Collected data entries
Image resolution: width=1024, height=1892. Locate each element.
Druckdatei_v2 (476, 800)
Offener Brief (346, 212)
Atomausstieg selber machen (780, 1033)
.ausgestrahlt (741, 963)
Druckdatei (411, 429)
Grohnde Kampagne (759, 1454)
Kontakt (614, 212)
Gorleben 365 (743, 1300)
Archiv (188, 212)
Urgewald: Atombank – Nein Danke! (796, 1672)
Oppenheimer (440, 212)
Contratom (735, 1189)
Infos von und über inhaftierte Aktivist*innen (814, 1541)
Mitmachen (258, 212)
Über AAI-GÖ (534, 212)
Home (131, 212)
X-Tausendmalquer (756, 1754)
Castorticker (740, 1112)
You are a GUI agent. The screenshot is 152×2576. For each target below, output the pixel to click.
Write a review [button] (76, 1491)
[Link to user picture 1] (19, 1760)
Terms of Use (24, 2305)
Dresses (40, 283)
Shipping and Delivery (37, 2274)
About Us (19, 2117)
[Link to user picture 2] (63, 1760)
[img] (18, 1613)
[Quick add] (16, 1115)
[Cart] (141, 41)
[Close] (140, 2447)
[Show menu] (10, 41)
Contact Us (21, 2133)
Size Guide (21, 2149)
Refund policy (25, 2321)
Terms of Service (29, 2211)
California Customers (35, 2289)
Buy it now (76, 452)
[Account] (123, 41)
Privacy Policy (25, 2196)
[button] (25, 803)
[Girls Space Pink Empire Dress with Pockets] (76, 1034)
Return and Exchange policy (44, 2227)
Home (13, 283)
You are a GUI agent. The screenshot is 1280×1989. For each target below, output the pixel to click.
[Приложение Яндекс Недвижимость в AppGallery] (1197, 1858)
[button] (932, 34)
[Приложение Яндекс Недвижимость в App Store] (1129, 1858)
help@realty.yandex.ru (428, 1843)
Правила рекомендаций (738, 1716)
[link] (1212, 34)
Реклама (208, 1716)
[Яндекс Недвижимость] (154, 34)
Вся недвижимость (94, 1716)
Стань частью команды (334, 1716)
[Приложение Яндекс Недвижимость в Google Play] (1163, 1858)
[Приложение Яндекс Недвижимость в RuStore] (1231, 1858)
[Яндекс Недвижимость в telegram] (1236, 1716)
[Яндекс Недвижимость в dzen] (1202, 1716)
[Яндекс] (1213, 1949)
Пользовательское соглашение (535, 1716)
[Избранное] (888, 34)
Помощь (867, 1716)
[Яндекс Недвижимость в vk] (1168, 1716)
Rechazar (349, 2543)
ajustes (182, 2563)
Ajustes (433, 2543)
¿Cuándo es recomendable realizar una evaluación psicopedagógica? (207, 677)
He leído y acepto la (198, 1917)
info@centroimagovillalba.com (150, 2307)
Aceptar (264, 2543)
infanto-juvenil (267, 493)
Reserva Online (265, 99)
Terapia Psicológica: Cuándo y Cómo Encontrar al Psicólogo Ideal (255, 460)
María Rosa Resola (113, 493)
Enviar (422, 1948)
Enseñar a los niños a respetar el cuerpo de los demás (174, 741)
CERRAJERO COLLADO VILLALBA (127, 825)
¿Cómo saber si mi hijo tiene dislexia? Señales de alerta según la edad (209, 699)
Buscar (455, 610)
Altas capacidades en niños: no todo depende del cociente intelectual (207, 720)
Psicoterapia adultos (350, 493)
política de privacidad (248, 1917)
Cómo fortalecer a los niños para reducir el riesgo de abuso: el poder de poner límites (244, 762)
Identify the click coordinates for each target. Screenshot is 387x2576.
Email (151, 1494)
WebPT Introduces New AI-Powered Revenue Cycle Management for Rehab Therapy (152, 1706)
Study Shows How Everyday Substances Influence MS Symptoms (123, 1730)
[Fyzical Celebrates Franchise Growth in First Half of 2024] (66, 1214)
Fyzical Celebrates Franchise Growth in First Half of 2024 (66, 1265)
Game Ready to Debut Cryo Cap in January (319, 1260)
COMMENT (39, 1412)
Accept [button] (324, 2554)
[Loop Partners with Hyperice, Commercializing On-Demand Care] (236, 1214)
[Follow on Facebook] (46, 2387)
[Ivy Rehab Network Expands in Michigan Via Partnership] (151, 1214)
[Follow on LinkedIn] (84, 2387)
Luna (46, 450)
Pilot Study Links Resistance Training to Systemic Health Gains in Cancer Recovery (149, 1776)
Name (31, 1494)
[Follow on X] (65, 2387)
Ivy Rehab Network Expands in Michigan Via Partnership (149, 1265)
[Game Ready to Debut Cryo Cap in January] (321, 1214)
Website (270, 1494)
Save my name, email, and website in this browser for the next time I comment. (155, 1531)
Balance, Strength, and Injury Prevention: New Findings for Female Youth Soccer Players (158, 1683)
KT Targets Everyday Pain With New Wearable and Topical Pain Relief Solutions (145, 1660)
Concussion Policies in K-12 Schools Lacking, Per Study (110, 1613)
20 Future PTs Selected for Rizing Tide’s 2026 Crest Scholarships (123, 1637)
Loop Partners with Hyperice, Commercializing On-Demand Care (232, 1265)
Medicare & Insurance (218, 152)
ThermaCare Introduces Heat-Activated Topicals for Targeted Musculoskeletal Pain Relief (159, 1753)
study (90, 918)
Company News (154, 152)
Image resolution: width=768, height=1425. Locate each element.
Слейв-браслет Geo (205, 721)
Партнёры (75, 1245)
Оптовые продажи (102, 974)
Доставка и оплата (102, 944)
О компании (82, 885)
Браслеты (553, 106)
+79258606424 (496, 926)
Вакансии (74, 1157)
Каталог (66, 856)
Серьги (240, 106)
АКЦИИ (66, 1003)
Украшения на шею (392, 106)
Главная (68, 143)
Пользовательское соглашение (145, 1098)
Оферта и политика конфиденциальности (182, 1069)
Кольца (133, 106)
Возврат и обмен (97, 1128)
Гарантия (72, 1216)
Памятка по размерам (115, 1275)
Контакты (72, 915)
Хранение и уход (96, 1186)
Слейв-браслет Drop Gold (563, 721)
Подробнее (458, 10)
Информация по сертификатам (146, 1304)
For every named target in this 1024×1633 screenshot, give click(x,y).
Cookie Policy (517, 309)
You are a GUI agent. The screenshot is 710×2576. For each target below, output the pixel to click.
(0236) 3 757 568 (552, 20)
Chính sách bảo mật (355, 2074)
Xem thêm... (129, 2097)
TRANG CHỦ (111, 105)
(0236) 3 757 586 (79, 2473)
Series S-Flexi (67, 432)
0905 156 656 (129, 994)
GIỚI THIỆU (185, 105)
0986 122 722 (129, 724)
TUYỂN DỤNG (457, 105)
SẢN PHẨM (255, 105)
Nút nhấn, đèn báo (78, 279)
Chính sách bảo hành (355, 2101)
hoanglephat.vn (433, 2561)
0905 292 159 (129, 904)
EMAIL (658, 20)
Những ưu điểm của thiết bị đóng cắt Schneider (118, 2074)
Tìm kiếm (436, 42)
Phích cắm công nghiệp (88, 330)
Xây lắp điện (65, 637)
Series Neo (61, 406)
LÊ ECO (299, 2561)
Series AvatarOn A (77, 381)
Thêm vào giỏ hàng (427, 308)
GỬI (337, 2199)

- What to produce: Retype each line above exactly as written.

- Written answer:
Image resolution: width=1024, height=1892. Locate each element.
Druckdatei_v2 (476, 800)
Offener Brief (346, 212)
Atomausstieg selber machen (780, 1033)
.ausgestrahlt (741, 963)
Druckdatei (411, 429)
Grohnde Kampagne (759, 1454)
Kontakt (614, 212)
Gorleben 365 (743, 1300)
Archiv (188, 212)
Urgewald: Atombank – Nein Danke! (796, 1672)
Oppenheimer (440, 212)
Contratom (735, 1189)
Infos von und über inhaftierte Aktivist*innen (814, 1541)
Mitmachen (258, 212)
Über AAI-GÖ (534, 212)
Home (131, 212)
X-Tausendmalquer (756, 1754)
Castorticker (740, 1112)
You are a GUI agent. The screenshot is 152×2576. For each target below, output the pixel to click.
Write a review [button] (76, 1491)
[Link to user picture 1] (19, 1760)
Terms of Use (24, 2305)
Dresses (40, 283)
Shipping and Delivery (37, 2274)
About Us (19, 2117)
[Link to user picture 2] (63, 1760)
[img] (18, 1613)
[Quick add] (16, 1115)
[Cart] (141, 41)
[Close] (140, 2447)
[Show menu] (10, 41)
Contact Us (21, 2133)
Size Guide (21, 2149)
Refund policy (25, 2321)
Terms of Service (29, 2211)
California Customers (35, 2289)
Buy it now (76, 452)
[Account] (123, 41)
Privacy Policy (25, 2196)
[button] (25, 803)
[Girls Space Pink Empire Dress with Pockets] (76, 1034)
Return and Exchange policy (44, 2227)
Home (13, 283)
You are a GUI agent. The screenshot is 1280×1989. For each target below, output the pixel to click.
[Приложение Яндекс Недвижимость в AppGallery] (1197, 1858)
[button] (932, 34)
[Приложение Яндекс Недвижимость в App Store] (1129, 1858)
help@realty.yandex.ru (428, 1843)
Правила рекомендаций (738, 1716)
[link] (1212, 34)
Реклама (208, 1716)
[Яндекс Недвижимость] (154, 34)
Вся недвижимость (94, 1716)
Стань частью команды (334, 1716)
[Приложение Яндекс Недвижимость в Google Play] (1163, 1858)
[Приложение Яндекс Недвижимость в RuStore] (1231, 1858)
[Яндекс Недвижимость в telegram] (1236, 1716)
[Яндекс Недвижимость в dzen] (1202, 1716)
[Яндекс] (1213, 1949)
Пользовательское соглашение (535, 1716)
[Избранное] (888, 34)
Помощь (867, 1716)
[Яндекс Недвижимость в vk] (1168, 1716)
Rechazar (349, 2543)
ajustes (182, 2563)
Ajustes (433, 2543)
¿Cuándo es recomendable realizar una evaluación psicopedagógica? (207, 677)
He leído y acepto la (198, 1917)
info@centroimagovillalba.com (150, 2307)
Aceptar (264, 2543)
infanto-juvenil (267, 493)
Reserva Online (265, 99)
Terapia Psicológica: Cuándo y Cómo Encontrar al Psicólogo Ideal (255, 460)
María Rosa Resola (113, 493)
Enviar (422, 1948)
Enseñar a los niños a respetar el cuerpo de los demás (174, 741)
CERRAJERO COLLADO VILLALBA (127, 825)
¿Cómo saber si mi hijo tiene dislexia? Señales de alerta según la edad (209, 699)
Buscar (455, 610)
Altas capacidades en niños: no todo depende del cociente intelectual (207, 720)
Psicoterapia adultos (350, 493)
política de privacidad (248, 1917)
Cómo fortalecer a los niños para reducir el riesgo de abuso: el poder de poner límites (244, 762)
Identify the click coordinates for each target. Screenshot is 387x2576.
Email (151, 1494)
WebPT Introduces New AI-Powered Revenue Cycle Management for Rehab Therapy (152, 1706)
Study Shows How Everyday Substances Influence MS Symptoms (123, 1730)
[Fyzical Celebrates Franchise Growth in First Half of 2024] (66, 1214)
Fyzical Celebrates Franchise Growth in First Half of 2024 (66, 1265)
Game Ready to Debut Cryo Cap in January (319, 1260)
COMMENT (39, 1412)
Accept [button] (324, 2554)
[Loop Partners with Hyperice, Commercializing On-Demand Care] (236, 1214)
[Follow on Facebook] (46, 2387)
[Ivy Rehab Network Expands in Michigan Via Partnership] (151, 1214)
[Follow on LinkedIn] (84, 2387)
Luna (46, 450)
Pilot Study Links Resistance Training to Systemic Health Gains in Cancer Recovery (149, 1776)
Name (31, 1494)
[Follow on X] (65, 2387)
Ivy Rehab Network Expands in Michigan Via Partnership (149, 1265)
[Game Ready to Debut Cryo Cap in January] (321, 1214)
Website (270, 1494)
Save my name, email, and website in this browser for the next time I comment. (155, 1531)
Balance, Strength, and Injury Prevention: New Findings for Female Youth Soccer Players (158, 1683)
KT Targets Everyday Pain With New Wearable and Topical Pain Relief Solutions (145, 1660)
Concussion Policies in K-12 Schools Lacking, Per Study (110, 1613)
20 Future PTs Selected for Rizing Tide’s 2026 Crest Scholarships (123, 1637)
Loop Partners with Hyperice, Commercializing On-Demand Care (232, 1265)
Medicare & Insurance (218, 152)
ThermaCare Introduces Heat-Activated Topicals for Targeted Musculoskeletal Pain Relief (159, 1753)
study (90, 918)
Company News (154, 152)
Image resolution: width=768, height=1425. Locate each element.
Слейв-браслет Geo (205, 721)
Партнёры (75, 1245)
Оптовые продажи (102, 974)
Доставка и оплата (102, 944)
О компании (82, 885)
Браслеты (553, 106)
+79258606424 (496, 926)
Вакансии (74, 1157)
Каталог (66, 856)
Серьги (240, 106)
АКЦИИ (66, 1003)
Украшения на шею (392, 106)
Главная (68, 143)
Пользовательское соглашение (145, 1098)
Оферта и политика конфиденциальности (182, 1069)
Кольца (133, 106)
Возврат и обмен (97, 1128)
Гарантия (72, 1216)
Памятка по размерам (115, 1275)
Контакты (72, 915)
Хранение и уход (96, 1186)
Слейв-браслет Drop Gold (563, 721)
Подробнее (458, 10)
Информация по сертификатам (146, 1304)
For every named target in this 1024×1633 screenshot, give click(x,y).
Cookie Policy (517, 309)
You are a GUI agent. The screenshot is 710×2576. For each target below, output the pixel to click.
(0236) 3 757 568 (552, 20)
Chính sách bảo mật (355, 2074)
Xem thêm... (129, 2097)
TRANG CHỦ (111, 105)
(0236) 3 757 586 (79, 2473)
Series S-Flexi (67, 432)
0905 156 656 (129, 994)
GIỚI THIỆU (185, 105)
0986 122 722 (129, 724)
TUYỂN DỤNG (457, 105)
SẢN PHẨM (255, 105)
Nút nhấn, đèn báo (78, 279)
Chính sách bảo hành (355, 2101)
hoanglephat.vn (433, 2561)
0905 292 159 (129, 904)
EMAIL (658, 20)
Những ưu điểm của thiết bị đóng cắt Schneider (118, 2074)
Tìm kiếm (436, 42)
Phích cắm công nghiệp (88, 330)
Xây lắp điện (65, 637)
Series Neo (61, 406)
LÊ ECO (299, 2561)
Series AvatarOn A (77, 381)
Thêm vào giỏ hàng (427, 308)
GỬI (337, 2199)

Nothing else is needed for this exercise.